When my old cat started to lose weight and drinking a lot it turned out to be a kidney problem (which I've since heard is common in black-and-white moggies). 

Hope you manage to get to the bottom of it. x


----------



## Dolli (Nov 25, 2010)

Hey, I've had two cats so far and one of them stopped eating but I changed the variety of food and she did eat slightly but then stopped again, my cat also drinks water (cats should never be allowed to drink milk because it causes Diarhhea) the not eating and vomitting could also be caused by stress believe it or not) just like humans cats get stressed if moving to a different place for example. Also try taking her to another vet, you might be surprised.

I hope I helped a little.

Dolli


----------



## petcar (Dec 6, 2010)

Thanks for all the replies.



Tje said:


> Can I just ask: why only 30ml per day with the force feeding, is there a reason for this low amount? And is it HillsAD or something else you are feeing?

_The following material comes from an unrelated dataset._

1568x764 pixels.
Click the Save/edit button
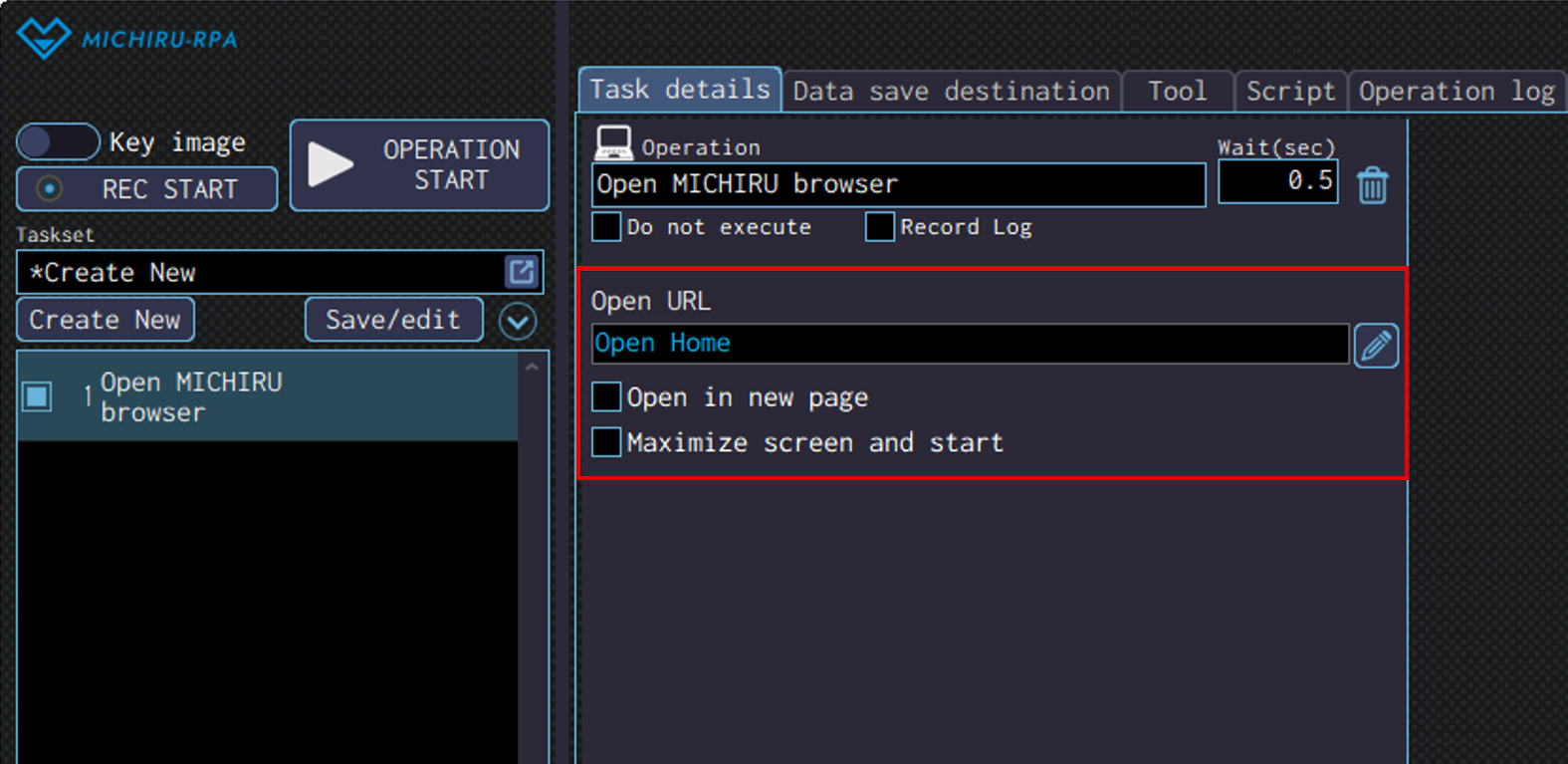[393, 320]
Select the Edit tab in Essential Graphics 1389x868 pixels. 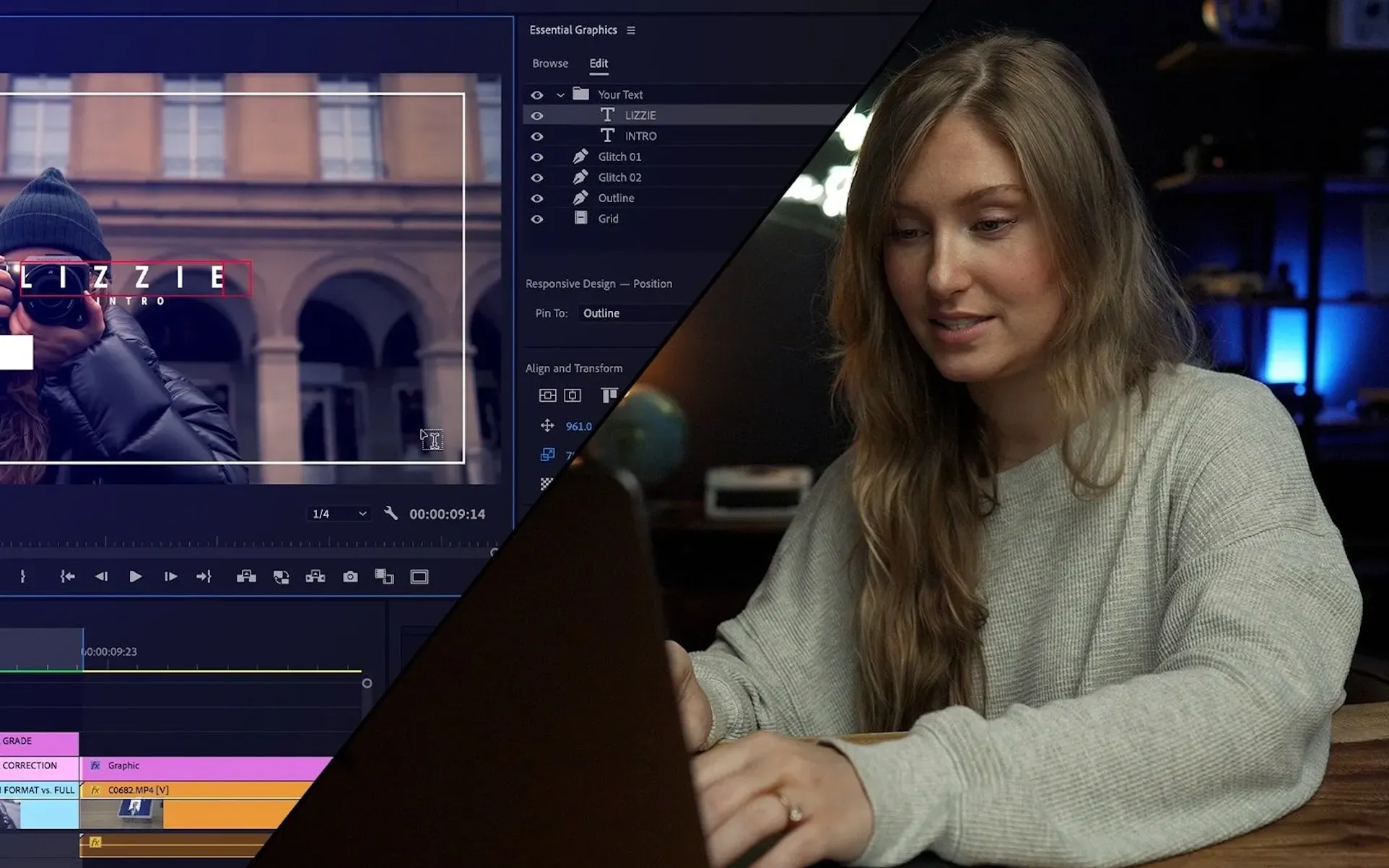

I feed 30ml as she struggles quite a lot after only about 6ml so I feed her 3 lots of 10ml a day. This takes about 15 mins for each 10ml session as I let her swallow each bit and try and soothe her. With having to go to work everyday, it is very hard to find time to do more as I wouldn't want to overface her with feeding her too often. She really does not like having it done.
The food I am using is Royal Canin Gastro-intestinal which was sold to me by the vet and is for convalescing cats with diarrhea. I blend it to a paste with a little water.



Tje said:


> Was there any stress immediately prior to your cat first becoming sick?
> 
> Anything at all that would cause stress?


She was bitten by another cat in May. This turned into an abscess which she had an operation to clean out and stitches. The vet did mention she may have caught a disease but the blood tests she is having done will show these up I believe.

Thanks for all the suggestions. I should be getting the rest of the blood results tomorrow...


----------



## dougal22 (Jun 18, 2010)

Your poor girl really sounds like she's been through the mill. You must be worried sick. 
Good luck with the blood results. Please let us know how you get on


----------



## MatildaG (Nov 8, 2010)

I just wanted to say how sorry I am to hear what you and your girl are going through. It must be so distressing to feel like no one is really helping you get anywhere. 

Fingers crossed the blood tests show something up so you can get the right treatment for her. Please keep us updated.

MG x


----------



## petcar (Dec 6, 2010)

Nermal has been getting worse and when I went to the vets last night, her weight had dropped to 2.12 Kg (previously 2.34 Kg). The blood results were in and it looks like a liver/gut problem.

She is now on the following medications:
Synulox palatable drops
Zantac syrup
Antepsin Suspension
Flagyl S

I have to syringe varying amounts of these into her mouth. I didn't realise that most of them would make her foam at the mouth. She does not like them at all!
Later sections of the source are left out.